Afresh announced today that its artificial intelligence (AI) platform for grocery retail management will be used by Heinen’s markets. Afresh’s software will be used in the fresh departments across Heinen’s 23 stores in Cleveland, Ohio and Northern Chicago.
Fresh food inventories (produce, bread, etc.) are trickier to manage for grocery retailers because of the perishable nature of those products. For stores, the goal is to have enough inventory on hand so they don’t run out (and lose sales), but not so much that the food goes bad on the shelves.
Afresh’s platform promises to use machine learning to analyze customer data and predict demand. With that knowledge, retail managers can better stock and manage their inventory.
Heinen is the latest public customer to adopt Afresh’s software, and the deal comes just one month after Afresh raised $12 million in funding.
Afresh isn’t the only company using AI to better manage grocery inventory. Crisp also uses data and AI to help grocers keeps their shelves stocked, and Farmstead is a Bay Area-based online grocer that is built around just-enough inventory managment.
Given that Afresh’s platform looks at consumer data, and that the COVID pandemic abruptly shifted grocery buying habits on a national scale (food shortages, record online grocery shopping), I asked Afresh CEO Matt Schwartz by phone this week if and how his product was affected.

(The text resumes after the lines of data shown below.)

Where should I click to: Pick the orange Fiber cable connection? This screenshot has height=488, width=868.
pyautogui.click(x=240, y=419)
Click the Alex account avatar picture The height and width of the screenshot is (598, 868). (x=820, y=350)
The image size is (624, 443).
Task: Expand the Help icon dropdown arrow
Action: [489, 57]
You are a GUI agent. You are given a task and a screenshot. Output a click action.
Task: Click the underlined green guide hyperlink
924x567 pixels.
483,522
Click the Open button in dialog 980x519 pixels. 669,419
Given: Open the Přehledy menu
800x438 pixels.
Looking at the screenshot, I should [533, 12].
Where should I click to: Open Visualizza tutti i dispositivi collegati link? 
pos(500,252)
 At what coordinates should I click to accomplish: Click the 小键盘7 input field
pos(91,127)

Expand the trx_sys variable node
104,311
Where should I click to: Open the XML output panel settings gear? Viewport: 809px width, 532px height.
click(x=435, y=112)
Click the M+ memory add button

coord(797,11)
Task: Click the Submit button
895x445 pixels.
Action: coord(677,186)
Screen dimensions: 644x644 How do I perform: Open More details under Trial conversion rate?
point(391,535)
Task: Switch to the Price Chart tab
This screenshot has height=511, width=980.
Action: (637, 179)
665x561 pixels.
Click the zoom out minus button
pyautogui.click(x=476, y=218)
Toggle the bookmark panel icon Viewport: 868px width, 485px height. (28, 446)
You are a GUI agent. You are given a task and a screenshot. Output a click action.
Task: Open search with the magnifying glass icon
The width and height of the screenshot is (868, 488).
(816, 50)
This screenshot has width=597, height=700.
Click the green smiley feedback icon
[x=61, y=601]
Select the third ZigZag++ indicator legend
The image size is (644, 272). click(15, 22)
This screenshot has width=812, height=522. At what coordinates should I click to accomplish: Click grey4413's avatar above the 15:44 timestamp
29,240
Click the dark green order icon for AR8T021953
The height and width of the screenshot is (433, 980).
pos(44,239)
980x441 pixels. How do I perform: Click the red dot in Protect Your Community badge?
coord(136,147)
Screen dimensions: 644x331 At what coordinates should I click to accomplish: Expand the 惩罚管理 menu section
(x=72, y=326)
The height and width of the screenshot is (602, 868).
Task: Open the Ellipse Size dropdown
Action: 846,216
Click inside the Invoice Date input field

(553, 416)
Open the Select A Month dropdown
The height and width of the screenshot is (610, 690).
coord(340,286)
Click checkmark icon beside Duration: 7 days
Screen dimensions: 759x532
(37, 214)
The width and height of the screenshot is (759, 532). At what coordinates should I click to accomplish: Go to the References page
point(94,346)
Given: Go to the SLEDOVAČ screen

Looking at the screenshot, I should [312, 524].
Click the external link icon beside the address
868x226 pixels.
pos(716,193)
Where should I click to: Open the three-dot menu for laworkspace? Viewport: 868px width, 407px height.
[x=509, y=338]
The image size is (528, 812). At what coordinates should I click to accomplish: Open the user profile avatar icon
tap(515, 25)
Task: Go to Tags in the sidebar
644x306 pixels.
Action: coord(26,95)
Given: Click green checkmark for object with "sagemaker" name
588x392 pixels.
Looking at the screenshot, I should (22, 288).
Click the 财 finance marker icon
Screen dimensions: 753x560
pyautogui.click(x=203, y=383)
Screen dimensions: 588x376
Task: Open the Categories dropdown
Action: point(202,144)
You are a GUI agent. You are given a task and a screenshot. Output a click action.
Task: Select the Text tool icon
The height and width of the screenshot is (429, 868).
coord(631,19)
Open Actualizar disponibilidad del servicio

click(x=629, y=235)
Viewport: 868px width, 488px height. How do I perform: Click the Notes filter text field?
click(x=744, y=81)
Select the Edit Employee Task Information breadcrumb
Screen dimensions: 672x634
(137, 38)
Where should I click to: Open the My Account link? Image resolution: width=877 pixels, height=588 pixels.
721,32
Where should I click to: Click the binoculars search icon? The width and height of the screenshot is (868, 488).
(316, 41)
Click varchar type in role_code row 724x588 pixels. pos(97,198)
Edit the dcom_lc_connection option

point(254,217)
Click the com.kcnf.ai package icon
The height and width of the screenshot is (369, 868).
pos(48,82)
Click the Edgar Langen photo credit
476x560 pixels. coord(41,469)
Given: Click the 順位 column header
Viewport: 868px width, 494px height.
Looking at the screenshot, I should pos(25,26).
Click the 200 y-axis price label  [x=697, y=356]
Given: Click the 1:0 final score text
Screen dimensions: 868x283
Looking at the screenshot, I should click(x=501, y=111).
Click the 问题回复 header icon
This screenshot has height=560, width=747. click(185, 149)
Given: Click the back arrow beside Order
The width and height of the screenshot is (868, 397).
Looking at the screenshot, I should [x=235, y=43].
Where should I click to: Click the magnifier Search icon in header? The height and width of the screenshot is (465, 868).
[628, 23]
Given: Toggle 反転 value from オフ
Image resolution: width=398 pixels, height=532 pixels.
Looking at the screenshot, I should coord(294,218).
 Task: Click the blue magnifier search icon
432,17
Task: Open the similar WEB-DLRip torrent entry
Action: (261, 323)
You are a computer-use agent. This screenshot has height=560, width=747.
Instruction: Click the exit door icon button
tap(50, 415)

“In some ways COVID was a test case for our overall structure,” Schwartz said, “Ultimately we’re building the system for edge cases and supply interruptions.”
Schwartz said that Afresh’s overall mission is to help grocers maintain steady inventory and weather sudden shocks to the system, so there aren’t barren shelves and people can get food, especially fresh food, when they need it most. Perhaps in a couple months Heinen’s will let us know.